Theodat's state law battery claim also survives. Under New York state law, if an arrest is unlawful, then the arresting offer "committed a battery when he touche[s] the plaintiff during that arrest." Johnson v. Suffolk Cty. Police Dep't, 665 N.Y.S.2d 440, 440-41 (2d Dept. 1997). Therefore, if the jury finds there was no probable cause, Theodat's arrest would be a battery as a matter of law. --------
D. Illegal Search and Seizure
Defendants argue that Theodat's illegal search and seizure claim under the Fourth Amendment must be dismissed because Theodat alleges no injury independent from his arrest, and "the abstract value of a constitutional right may not form the basis for § 1983 damages." Swinton v.
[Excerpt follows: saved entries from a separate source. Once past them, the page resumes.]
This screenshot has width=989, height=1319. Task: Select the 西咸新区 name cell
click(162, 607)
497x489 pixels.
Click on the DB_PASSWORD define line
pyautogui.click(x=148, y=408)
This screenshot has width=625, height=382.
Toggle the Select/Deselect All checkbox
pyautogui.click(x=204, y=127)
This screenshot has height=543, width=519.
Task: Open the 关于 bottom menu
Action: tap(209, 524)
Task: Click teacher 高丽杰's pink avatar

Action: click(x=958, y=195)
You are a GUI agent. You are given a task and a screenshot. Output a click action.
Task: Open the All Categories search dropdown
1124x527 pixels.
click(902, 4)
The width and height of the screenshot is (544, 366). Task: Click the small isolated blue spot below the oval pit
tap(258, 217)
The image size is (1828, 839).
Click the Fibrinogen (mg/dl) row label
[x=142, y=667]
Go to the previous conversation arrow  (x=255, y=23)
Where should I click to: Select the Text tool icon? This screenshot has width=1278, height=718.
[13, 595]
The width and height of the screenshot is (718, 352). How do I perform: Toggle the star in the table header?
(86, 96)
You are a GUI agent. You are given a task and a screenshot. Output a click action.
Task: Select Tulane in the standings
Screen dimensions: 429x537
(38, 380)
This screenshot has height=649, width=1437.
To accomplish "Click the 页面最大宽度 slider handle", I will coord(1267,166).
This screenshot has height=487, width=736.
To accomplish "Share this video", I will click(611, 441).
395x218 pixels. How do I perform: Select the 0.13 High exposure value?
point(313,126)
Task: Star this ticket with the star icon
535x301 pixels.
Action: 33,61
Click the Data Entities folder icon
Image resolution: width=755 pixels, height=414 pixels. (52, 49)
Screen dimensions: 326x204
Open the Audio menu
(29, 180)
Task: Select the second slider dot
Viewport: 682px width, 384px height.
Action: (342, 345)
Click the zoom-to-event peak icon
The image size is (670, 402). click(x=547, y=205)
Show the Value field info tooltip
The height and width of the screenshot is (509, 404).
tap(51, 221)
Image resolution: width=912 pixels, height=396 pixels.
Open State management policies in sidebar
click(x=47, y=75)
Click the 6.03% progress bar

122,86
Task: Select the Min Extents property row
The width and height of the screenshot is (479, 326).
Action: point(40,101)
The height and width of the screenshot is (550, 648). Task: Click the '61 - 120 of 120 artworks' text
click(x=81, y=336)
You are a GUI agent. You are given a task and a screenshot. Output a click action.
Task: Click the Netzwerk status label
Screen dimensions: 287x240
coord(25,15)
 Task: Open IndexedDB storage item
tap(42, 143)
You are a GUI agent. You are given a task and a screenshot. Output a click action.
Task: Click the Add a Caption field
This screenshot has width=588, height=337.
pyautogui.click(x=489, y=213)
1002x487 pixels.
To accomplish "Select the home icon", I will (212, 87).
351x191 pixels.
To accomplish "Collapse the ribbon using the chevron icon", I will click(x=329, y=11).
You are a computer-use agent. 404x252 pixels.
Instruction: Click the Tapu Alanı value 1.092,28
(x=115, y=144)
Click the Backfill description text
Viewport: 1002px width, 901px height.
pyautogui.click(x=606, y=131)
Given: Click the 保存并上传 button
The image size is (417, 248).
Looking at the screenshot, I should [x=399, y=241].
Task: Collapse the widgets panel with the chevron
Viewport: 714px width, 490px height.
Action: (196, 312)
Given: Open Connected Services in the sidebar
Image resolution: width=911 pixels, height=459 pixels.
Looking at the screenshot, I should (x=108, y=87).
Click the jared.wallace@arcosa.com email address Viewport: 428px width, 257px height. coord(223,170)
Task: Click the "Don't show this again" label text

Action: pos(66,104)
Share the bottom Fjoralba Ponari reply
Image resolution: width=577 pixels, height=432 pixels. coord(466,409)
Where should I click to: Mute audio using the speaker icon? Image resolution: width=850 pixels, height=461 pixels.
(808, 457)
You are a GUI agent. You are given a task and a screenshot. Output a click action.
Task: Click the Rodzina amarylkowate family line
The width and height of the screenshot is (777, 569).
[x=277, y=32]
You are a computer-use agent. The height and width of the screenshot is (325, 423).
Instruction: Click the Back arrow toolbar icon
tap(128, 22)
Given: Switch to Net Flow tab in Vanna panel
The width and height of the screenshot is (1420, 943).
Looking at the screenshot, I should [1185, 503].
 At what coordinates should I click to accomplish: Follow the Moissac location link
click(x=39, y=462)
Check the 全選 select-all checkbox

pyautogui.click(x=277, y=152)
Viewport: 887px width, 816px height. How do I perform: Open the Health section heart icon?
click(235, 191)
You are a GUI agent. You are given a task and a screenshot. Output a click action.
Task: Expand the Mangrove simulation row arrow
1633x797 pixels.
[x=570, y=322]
City of New York, 785 F. Supp. 2d 3, 14 (E.D.N.Y. 2011) (quoting Memphis Cmty. Sch. Dist. v. Stachura, 477 U.S. 299, 308 (1986)).
In his opposition brief, Theodat makes no effort to defend this claim and does not point to any injury that would support it. "[I]n the case of a counseled party, a court may, when appropriate, infer from a party's partial opposition that relevant claims or defenses that are not defended have been abandoned." Jackson v. Fed. Express, 766 F.3d 189, 198 (2d Cir. 2014). Theodat's failure to defend this claim indicates he has abandoned it. Regardless, he has failed to point to any evidence of an independent injury sufficient to support this claim, either here or elsewhere in his opposition or Rule 56.1 statement. Therefore, this claim is dismissed. E. Respondeat Superior
Finally, Theodat seeks respondeat superior relief on his state law false arrest and battery charges. "New York courts have held municipalities liable under a theory of respondeat superior for false arrest and assault and battery claims." Graham v. City of New York, 928 F. Supp. 2d 610, 626 (E.D.N.Y. 2013) (citing Ackerson v. City of White Plains, 702 F.3d 15, 22 (2d Cir. 2012)).
Defendants offer no reason to dismiss these claims except their arguments that the underlying claims should be dismissed. Because the Court rejects these arguments for Theodat's state law false arrest and battery claims, these claims may proceed against the City of New York.
Theodat's malicious prosecution and illegal search and seizure claims are dismissed. His false arrest, excessive force, battery, failure to intervene, and respondeat superior claims survive.